Thanks to the awesome work of Christian Walther, the MPEG 1/2 Layer II decompression problem has been addressed. This entry explains the aforementioned problem and how it was solved.

The problem

MPEG 1/2 Layer II packets (frames in MPEG terminology, to which I do not adhere in this instance) always contain 1152 audio frames (an audio frame contains one sample for every channel at a given time). Consequently, encoders have to decide how to handle the situation where an input signal’s frame length is not an integer multiple of 1152.

Now there may be some manner of standard or convention as to what should be done in such a case, for example padding the beginning or the end of the signal with silence, or padding with silence half at the beginning and half at the end. But none of those are the case for Riven DVD’s MPEG 1/2 Layer II audio resources. I quickly became aware of that fact when I finished the Core Media release and tested a number of cards with looking ambiance effects: there was a very noticeable gap in the audio playback when an MPEG 1/2 Layer II resource looped back.

The solution

So I started examining DVD audio resources versus their ADPCM counterparts from the CD edition. Let’s look at the beginning of the waveforms of such a pair.

Riven CD waveform

Riven DVD waveform

As you can see, the DVD version is clearly the same signal as the ADPCM version, only with some amount of garbage (not pure silence) at the beginning. The fact that it’s not pure silence made it far more difficult to determine the number of frames to drop at the beginning of the DVD resources. Things began to linger for weeks, weeks turned into months, with no solution in sight.

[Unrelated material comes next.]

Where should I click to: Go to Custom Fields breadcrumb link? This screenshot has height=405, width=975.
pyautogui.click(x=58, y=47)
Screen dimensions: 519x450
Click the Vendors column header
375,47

And then it came to me: we have the “original” resources from the CD edition. We could run a cross-correlative analysis on a large number of CD-DVD pairs and see if a number comes out on top statistically. Having never done such an analysis, I posted a message on the Riven X development mailing list, in the vain hope that someone there might be able to help. To my great surprise, Christian Walther offered to perform the analysis. Here are his results, for 2 sample resources.

Cross-correlation 31

Cross-correlation 35

The results couldn’t have been better. For all the files he analyzed, 481 always came out as the point of maximum correlation, and generally in a very sharp manner. We had our number.

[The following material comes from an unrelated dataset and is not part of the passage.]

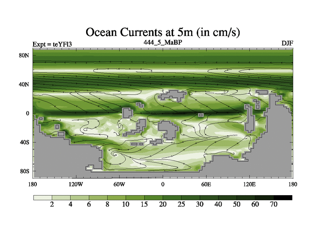Click the 60E longitude axis label
The image size is (316, 237).
[x=206, y=184]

What about the end of DVD resources? Because a fixed number of frames have to be removed at the beginning, something must happen at the end as well to fit inside the 1152 frames / packet restriction. Again, Christian provided the answer.

Waveform end comparison

It would seem that the DVD resources were simply trimmed to fit. I’m not entirely sure how they made that work for resources meant to be looped, but empirical tests with updated Riven X and MHKKit did not reveal audible gaps in cards that used to exhibit them.

I’m going to be checking things more thoroughly in the coming days, but I’m carefully optimistic that this problem has been solved.

Serenity in H.264 glory

I am a big fan of Firefly and Serenity. So I chose the title scene at the beginning of Serenity to make sample bitstreams for my internship presentation. I realize I may be violating some copyright laws by posting these files, however they are short and the scene contains screen text for the various people who worked on Serenity. A fair trade, I say.

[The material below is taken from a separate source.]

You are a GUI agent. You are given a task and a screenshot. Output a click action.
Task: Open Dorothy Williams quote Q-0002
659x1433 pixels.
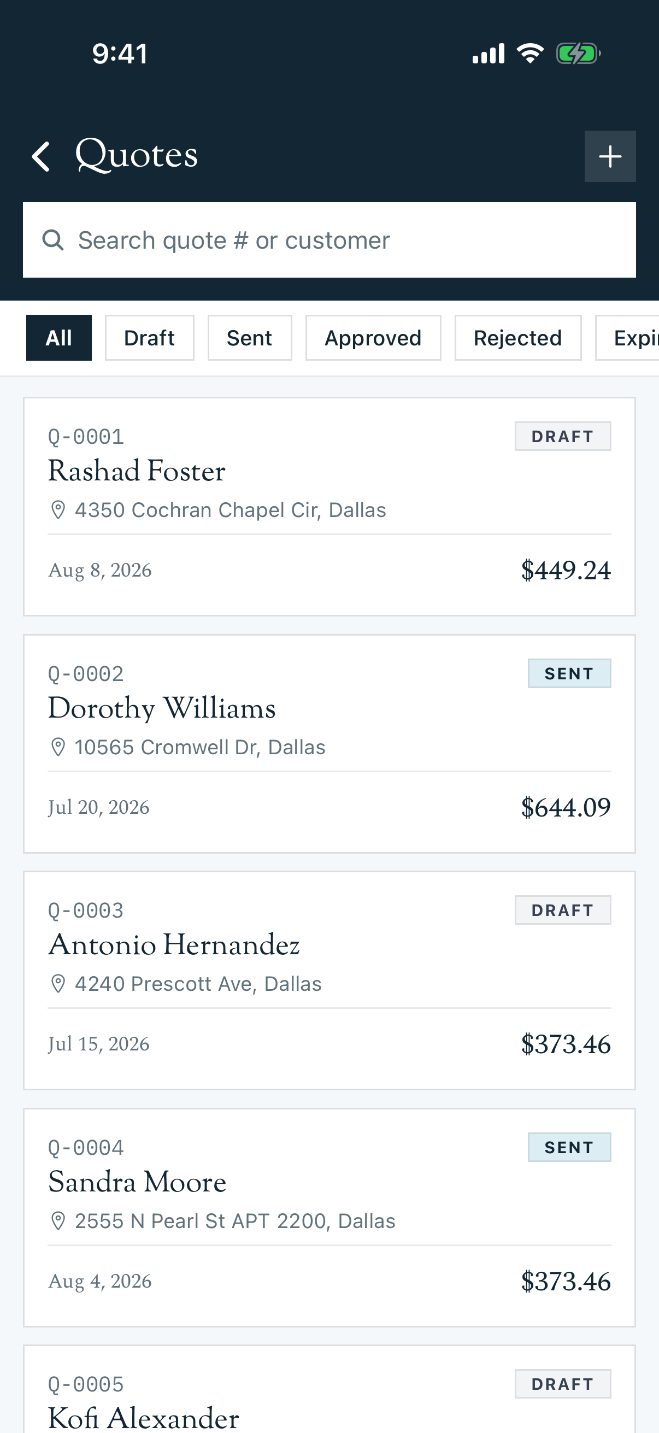tap(329, 744)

The source material is the Serenity widescreen DVD, title 3 of the main feature, which has a duration of 00:05:17.86. The MPEG-2 video elementary stream has a bit rate of approximately 5900 kbps and a resolution of 720 by 304 (2.53:1). The AC-3 audio elementary stream has a bit rate of approximately 340 kbps and 6 channels (5.1 layout).

The first file is a high-quality encode using the main profile. The characteristics are as follows:

Video
Bit rate: 2000 kbps (CBR mode)
Resolution: 720 x 304 (2.35:1)
Frames per second: 23.98 (NTSC FILM)
Encoder: x264
Coding tools: main profile, level 5,1, B slices (max one), CABAC, trellis, intra-picture 4×4 analysis, hexagon ME pattern, two pass

Audio
Bit rate: 192 kbps (CBR mode)
Channel layout: stereo
Sampling rate: 48000 Hz
Encoder: FAAC
Coding tools: low complexity profile

Download the Serenity high quality clip (82.31 MB).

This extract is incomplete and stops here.